UM BALÃO CHEIO DE AR foi como se revelou o fenómeno Howard Dean nas eleições primárias do Iowa. Dean era o favorito, segundo todos os comentadores. Acabou num humilhante terceiro lugar.
Howard Dean transformou-se em ano e meio no maior fenómeno do processo eleitoral do EUA. Governador de um estado com pouco mais de 500 mil habitantes aproveitou, como ninguém até agora, a Internet para fazer passar a sua mensagem e angariar fundos (angariou mais que qualquer outro candidato democrata até à data). A sua mensagem de oposição radical a Bush, carregada de energia, raiva (chegando a rondar o puro ódio por tudo o que Bush é ou representa) trouxe para junto de si milhares de voluntários, sobretudo jovens universitários, que o adoram e acompanham para todo o lado. É este entusiasmo que há muito não se via nas eleições americanas. Mas a liderança nas sondagens não se traduziu em votos.

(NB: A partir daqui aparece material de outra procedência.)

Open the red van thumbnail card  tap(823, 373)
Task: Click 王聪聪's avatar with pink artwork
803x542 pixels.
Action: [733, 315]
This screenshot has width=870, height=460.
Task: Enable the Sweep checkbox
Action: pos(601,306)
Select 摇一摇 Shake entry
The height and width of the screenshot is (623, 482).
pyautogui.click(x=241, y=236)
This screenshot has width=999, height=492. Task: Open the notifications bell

É certo que o complicado método de contagem de votos do Iowa retira muita, para não dizer toda, da validade de sondagens de intenção de voto. Mas Dean tem problemas mais fundos: a mensagem de contestação radical, pela negativa, conjugada com a personalidade abrasiva fazem dele um candidato pouco presidenciável. Para perceberem melhor o que quero dizer dêem uma espreitadela ao discurso verdadeiramente desastroso que fez aos seus apoiantes, após a divulgação dos resultados - foi uma mistura de gritaria, zanga, raiva e apelos à mobilização em tom guerreiro que assusta até alguns eleitores radicais, quanto mais os moderados.
Acresce que Dean tem algumas contradições e dificuldades difíceis de superar. Não tem experiência em política externa: é curioso que, segundo inquéritos à saída dos caucuses, a maioria dos opositores à intervenção armada no Iraque votou em John Kerry que, enquanto senador, votou a favor da intervenção armada e não em Dean que tem feito do tema um dos seus principais argumentos eleitorais. Os eleitores terão preferido a crítica equilibrada, sensata e sustentada de Kerry à política externa de Bush ao primarismo demagógico. Por outro lado, tendo começado por se declarar como o candidato anti-establishment, Dean acabou por ser apoiado pelas principais figuras do establishment do Partido Democrata: Al Gore (que mais uma vez prova que é um pé-frio eleitoral), Jimmy Carter, a maioria dos congressistas democratas. Por último, Dean não tem qualquer capacidade de comunicação emocional - é um straight-talker, o que produz muito bom efeito a elencar críticas, mas não cativa votos.
Terça-Feira o circo continua no New Hampshire e apesar de tudo Dean ainda tem boas hipóteses (afinal de contas, ainda é o candidato com mais dinheiro, o que lhe permitirá concorrer em todos os estados). Mas a forma como reagiu ao resultado do Iowa não augura grandes melhoras.